Hacker News new | ask | show | jobs
by rowanG077 1645 days ago
Or you simply view being sociable as part of Merit. In fact I'd wager that to do well in almost any job you need to be sociable. Merit is not just about technical ability.
5 comments

That's just an attempt to salvage meritocracy. The problem is that there is no single metric one could rigorously construct that encapsulates everything one needs for success, partly because 'success' isn't well-defined (there's no such thing as 'winning', remember?) and partly because even if such a metric were constructed it would rapidly become obsolete as one's personality and genreal society evolve.

In more technical terms, some spaces just aren't metrizable ;)

How is this really "Merit"? I'm "sociable" in the sense that due to my familly on my mother's side, i'm very used to talk to small business CEOs/CTOs, and from where i lived and studied, i'm comfortable talking to people who grew in a lot less fortunate households. I don't have one friend among those who did well in the corporate world. Because being "sociable" is more about cultural inheritance than anything. I am an introvert, but i was taught how to live with it (theatre, playing violin in front of a crowd, stuff like that). It was not particularly expensive in my country, so it is true that anyone could afford to do the same, thus "Merit", one could argue, but inheriting my grandfather violin, having my mother doing an art degree (and a medical one) and my father working as a social worker while being __extremely__ well taught tapestry then painting gave me conversation subject and "useless" knowledge for ages. Because knowing the reasoning behind impressionism, which impressionist school did what and how it evolved did a lot more than knowing how to code a VM for my current career.
※ ※ ※
> _ASSIGNED TASK 1_
List every navigation link shown in the header of the Hacker News thread on merit.
> _ASSIGNED TASK 2_
In the Hacker News thread on merit, what was the father of the commenter who calls himself an introvert working as?
> _ASSIGNED TASK 3_
Write the next part of the Hacker News thread on merit, picking up after its last sentence.
※ ※ ※
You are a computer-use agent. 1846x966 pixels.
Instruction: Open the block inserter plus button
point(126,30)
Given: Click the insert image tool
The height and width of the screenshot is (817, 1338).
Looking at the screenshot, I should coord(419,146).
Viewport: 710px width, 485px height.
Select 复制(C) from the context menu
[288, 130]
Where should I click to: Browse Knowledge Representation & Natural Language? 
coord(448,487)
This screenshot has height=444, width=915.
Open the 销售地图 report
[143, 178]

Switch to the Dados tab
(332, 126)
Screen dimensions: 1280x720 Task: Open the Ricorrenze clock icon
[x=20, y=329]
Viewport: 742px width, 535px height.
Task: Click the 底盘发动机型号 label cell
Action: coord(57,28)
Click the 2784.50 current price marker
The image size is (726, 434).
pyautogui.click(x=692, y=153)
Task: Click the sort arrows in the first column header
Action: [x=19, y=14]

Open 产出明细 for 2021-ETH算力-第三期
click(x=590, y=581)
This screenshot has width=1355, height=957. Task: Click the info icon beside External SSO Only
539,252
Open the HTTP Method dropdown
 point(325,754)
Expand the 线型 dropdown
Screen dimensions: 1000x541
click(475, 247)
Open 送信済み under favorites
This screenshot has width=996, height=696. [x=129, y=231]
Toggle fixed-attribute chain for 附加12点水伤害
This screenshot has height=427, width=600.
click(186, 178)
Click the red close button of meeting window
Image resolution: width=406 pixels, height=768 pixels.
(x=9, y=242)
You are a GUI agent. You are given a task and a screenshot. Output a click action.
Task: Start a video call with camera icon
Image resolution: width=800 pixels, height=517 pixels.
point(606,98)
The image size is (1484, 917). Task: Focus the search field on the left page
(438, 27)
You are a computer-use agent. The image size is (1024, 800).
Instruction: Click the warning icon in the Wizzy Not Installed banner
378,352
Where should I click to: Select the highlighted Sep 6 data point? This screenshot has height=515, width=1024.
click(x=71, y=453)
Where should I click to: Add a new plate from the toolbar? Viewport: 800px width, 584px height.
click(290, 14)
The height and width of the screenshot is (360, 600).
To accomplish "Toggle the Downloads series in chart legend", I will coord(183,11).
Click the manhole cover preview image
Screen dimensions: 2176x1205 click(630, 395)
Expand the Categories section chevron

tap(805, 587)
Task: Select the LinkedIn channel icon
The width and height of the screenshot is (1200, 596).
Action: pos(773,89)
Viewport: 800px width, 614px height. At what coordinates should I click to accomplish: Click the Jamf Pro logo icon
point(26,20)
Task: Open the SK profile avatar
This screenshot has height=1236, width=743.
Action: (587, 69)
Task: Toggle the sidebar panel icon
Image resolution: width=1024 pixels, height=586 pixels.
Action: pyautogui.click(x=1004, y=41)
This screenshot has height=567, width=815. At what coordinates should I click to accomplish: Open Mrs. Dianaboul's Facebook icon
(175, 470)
※ ※ ※
> _YOUR RESPONSE 1_
new, ask, show, jobs

> _YOUR RESPONSE 2_
He worked as a social worker.

> _YOUR RESPONSE 3_
Being sociable has degrees and shades. There's a difference between being a good team mate and being sociable within your team, and being a suckup with some director in your org to win favours. Both are about socialising and the latter is probs more "productive" for one's career without benefitting the company (apart from pushing the clique further).
Bingo. People are eager to dunk on education even though it's blatantly obvious that having a solid education is a tool, one of a plethora of tools, that is used to construct a career. Even academics will tell you that; they have to politick harder than anyone to win grants and reach tenure.
Sure, being sociable is a trait they could rate on. That's different than people giving you preference for a job/promotion because they know you or you share traits with them.